Dr. Armistead Wellford featured on Fox San Antonio about heart attack symptoms for womenAug 9, 2023
SAN ANTONIO - Heart disease is known to be a silent killer. One local heart attack survivor is raising awareness on the one warning sign she said saved her life.
"It's definitely a healthier lifestyle. I definitely eat a lot better. I have a better diet," said Juanita Sawchak, 53.
She has been going to the Health Link Rehab Center at North Central Baptist Hospital for the last four months.
According to the American Heart Association, cardiovascular disease is the number one killer of women, causing one in three deaths yearly.
"I'm more active now. Without the support here. I don't think I would know how to get myself back," said Sawchack.
In October of 2022, the mother of two experienced the unimaginable. She said It all started with a sharp pinch in her arm.
"I woke up; my arm was hurting. I took some ibuprofen and went back to sleep."
Sawchak said she didn't think anything of the pain until it came back a few hours later when she went to work.
"I thought that it was odd that it came back just right here. I went online and started self-diagnosing myself. And it said, go to an ER, possible heart issues."
She ended up driving herself to North Central Baptist Hospital. Moments later, she was in the emergency room.
"They said immediately, you're having an act of heart attack right now. The next thing I know, I'm having a stent put in," explained Sawchack.
It's now awareness the San Antonio mother is sharing.
"It has been a very educational experience for me."
She wants women to know heart attack symptoms differ between men and women.

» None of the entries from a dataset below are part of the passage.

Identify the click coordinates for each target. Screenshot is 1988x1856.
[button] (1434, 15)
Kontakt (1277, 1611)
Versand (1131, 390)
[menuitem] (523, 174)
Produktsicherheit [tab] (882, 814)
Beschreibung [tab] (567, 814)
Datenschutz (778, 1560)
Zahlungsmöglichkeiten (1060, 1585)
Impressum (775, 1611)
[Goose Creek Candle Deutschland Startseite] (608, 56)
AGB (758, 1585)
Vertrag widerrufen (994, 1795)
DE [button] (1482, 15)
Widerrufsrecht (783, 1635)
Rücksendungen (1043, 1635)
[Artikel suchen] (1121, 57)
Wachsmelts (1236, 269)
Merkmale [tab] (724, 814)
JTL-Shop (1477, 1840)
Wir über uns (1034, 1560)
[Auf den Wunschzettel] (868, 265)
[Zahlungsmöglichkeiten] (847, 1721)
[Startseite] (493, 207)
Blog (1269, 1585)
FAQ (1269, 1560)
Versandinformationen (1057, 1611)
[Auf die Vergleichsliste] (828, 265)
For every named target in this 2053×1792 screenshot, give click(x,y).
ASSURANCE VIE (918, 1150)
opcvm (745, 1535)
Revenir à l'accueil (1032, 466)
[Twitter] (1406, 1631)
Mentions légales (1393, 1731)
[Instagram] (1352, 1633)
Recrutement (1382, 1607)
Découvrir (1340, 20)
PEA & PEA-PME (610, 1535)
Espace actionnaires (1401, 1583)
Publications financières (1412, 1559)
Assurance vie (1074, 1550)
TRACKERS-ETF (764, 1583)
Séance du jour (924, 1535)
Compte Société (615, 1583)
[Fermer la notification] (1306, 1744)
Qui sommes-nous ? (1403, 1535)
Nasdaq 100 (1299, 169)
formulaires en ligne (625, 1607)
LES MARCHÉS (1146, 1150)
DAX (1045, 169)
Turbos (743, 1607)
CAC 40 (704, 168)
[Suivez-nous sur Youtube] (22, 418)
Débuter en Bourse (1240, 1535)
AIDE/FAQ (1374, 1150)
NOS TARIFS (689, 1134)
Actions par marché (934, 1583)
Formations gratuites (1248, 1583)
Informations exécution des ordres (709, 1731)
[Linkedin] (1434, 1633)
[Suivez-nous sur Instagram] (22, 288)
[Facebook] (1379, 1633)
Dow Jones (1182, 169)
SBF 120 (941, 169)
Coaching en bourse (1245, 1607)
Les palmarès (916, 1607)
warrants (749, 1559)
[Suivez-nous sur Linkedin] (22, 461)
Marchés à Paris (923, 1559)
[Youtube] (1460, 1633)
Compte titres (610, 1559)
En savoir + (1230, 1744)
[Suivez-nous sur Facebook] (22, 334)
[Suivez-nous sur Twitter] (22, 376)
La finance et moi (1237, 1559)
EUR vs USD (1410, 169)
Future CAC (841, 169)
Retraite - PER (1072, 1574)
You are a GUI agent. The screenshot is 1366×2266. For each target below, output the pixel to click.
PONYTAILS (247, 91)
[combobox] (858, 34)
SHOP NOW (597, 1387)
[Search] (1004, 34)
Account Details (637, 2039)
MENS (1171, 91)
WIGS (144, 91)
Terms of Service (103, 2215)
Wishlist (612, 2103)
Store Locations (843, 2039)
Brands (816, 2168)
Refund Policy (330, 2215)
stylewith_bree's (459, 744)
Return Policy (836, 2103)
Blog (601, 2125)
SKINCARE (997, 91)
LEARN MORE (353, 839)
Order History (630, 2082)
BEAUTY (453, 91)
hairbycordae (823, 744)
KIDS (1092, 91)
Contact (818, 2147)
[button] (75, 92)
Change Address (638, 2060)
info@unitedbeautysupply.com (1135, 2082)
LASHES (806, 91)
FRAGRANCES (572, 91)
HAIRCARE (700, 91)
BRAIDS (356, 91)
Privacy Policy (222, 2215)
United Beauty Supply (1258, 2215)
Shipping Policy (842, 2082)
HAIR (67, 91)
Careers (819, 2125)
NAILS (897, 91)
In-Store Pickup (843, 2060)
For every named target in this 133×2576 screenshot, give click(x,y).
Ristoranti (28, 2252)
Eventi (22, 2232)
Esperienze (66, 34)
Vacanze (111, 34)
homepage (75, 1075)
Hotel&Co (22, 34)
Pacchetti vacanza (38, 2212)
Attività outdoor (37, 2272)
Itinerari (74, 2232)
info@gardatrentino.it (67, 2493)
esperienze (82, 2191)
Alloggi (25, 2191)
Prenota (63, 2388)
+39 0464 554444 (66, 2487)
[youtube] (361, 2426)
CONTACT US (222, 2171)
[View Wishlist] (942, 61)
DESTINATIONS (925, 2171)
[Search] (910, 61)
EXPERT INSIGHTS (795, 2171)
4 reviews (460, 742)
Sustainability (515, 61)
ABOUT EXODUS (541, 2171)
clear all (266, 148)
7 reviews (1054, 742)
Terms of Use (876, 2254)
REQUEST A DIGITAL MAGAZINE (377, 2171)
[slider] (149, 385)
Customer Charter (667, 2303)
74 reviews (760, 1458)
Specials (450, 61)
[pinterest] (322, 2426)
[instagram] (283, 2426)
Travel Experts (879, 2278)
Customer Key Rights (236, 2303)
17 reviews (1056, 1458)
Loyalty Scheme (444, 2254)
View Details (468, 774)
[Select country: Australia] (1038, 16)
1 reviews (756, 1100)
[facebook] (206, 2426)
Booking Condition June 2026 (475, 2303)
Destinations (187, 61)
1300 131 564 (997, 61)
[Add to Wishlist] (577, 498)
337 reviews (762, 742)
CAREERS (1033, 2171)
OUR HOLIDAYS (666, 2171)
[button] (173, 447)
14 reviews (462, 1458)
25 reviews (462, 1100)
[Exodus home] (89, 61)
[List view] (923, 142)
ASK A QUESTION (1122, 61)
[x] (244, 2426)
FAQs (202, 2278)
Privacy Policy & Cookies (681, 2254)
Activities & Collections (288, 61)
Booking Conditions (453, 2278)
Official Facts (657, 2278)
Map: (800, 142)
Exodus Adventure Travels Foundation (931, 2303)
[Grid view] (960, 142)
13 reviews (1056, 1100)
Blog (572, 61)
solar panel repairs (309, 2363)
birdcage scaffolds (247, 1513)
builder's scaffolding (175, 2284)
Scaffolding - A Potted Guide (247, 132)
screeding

"Women are a little more subtle. Associated symptoms play a larger role, shortness of breath, maybe some nausea, diaphoresis, or sweating. One of the standing jokes is you have pain between your nose and your navel," said Dr. Landon Wellford, Cardiologist with Baptist Health System
The consequences could be deadly if someone doesn't get help, and knowing heart disease risk factors is critical.
"Going to your doctor, watching your blood pressure watching your cholesterol is huge. Watching your weight, exercising. And don't smoke, don't smoke. That is such a big risk factor.," added Dr. Wellford.
Sawchak said she's grateful she listened to her body and didn't dismiss her arm pain. It ultimately saved her life.
"Don't be afraid because the fear of the heart attack was enough. But the fear of going back to being healthy and being able to have that second chance and take advantage of it."